Long-forgotten photos that show James Earl Ray being brought to jail after his arrest for assassinating Martin Luther King Jr. were unveiled Wednesday to commemorate the 43rd anniversary of the civil rights leader's death.
Dozens of the striking black-and-white photos, along with letters Ray wrote from jail and other documents, were found a few years ago among old county records in a warehouse in east Memphis, Shelby County Register Tom Leatherwood said. A few photos were posted on The Commercial Appeal's website to accompany a story published Wednesday, and Leatherwood later made the rest available on a county website.
One of the photos shows Ray being patted down by an officer with his back to the camera and his arms spread out wide. Another shows the bespectacled Ray being led into the jail in handcuffs, wearing what appears to be a bullet-proof vest.

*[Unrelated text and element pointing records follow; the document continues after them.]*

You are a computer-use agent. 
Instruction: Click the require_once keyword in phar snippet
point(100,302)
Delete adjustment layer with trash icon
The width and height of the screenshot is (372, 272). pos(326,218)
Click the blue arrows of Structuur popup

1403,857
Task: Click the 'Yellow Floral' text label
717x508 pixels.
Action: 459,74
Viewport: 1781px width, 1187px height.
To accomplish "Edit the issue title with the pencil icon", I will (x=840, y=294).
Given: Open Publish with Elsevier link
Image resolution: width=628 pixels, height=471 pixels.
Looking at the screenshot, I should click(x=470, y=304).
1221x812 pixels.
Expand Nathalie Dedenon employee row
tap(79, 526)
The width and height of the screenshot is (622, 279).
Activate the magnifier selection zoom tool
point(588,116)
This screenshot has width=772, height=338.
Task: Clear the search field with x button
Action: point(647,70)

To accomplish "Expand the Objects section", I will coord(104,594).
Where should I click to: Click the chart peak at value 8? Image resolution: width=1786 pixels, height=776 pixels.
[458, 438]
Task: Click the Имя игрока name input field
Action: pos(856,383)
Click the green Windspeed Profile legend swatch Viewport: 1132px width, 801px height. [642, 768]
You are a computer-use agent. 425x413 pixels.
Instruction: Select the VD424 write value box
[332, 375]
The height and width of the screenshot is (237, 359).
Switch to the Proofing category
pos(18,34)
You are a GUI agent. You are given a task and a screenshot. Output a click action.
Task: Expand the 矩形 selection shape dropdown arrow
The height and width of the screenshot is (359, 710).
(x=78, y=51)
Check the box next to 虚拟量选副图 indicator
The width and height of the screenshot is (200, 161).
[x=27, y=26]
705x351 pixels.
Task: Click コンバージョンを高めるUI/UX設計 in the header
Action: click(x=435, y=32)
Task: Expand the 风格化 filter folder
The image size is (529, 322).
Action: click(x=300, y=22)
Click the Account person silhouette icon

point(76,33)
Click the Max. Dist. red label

Leatherwood said the documents don't offer any startling new revelations about the assassination, but do provide a detailed snapshot of a pivotal moment in the nation's civil rights history. Most were never seen by the public. Leatherwood tried for years to make them available, and the county attorney approved their release six weeks ago, he told The Associated Press.
Then-Shelby County Sheriff Bill Morris had the photos taken to document that Ray wasn't being mistreated when he was booked into the jail for the April 4, 1968, shooting death of King in Memphis. Ray was arrested about two months after the shooting.
Ray died in prison in 1998, but he had signed a document authorizing their release in the late 1970s, Leatherwood said.
"I hope they rekindle the memory of the civil rights movement," Leatherwood told the AP. "A lot of the memories of the civil rights movement are being lost or people are taking the civil rights movement for granted. People did sacrifice their lives to that movement.
"Of course, Dr. King is the perfect example of that," Leatherwood said.
The photos were taken by Memphis photographer Gil Michael, who was an employee of Memphis State University at the time. One picture showing Morris escorting Ray into the jail was given to the news media. The other photos were sealed, and the sheriff's office kept the negatives.
Letters Ray wrote to his lawyers and family from the Shelby County Jail, where he spent eight months before pleading guilty, also were part of the newly-seen documents. So are investigators' notes; a hand-drawn map of the Lorraine Motel where King was killed; and an article from Reader's Digest entitled "Greatest Manhunt in Law Enforcement History."
The archive also includes photos of Sirhan Sirhan, who assassinated Sen. Robert F. Kennedy. They were acquired by Morris in 1968 as he researched security techniques.
Morris said he didn't want Ray killed while he was sheriff.
"On April the 4th, 1968, our whole culture of life in Memphis changed," Morris told the newspaper. "Everything changed."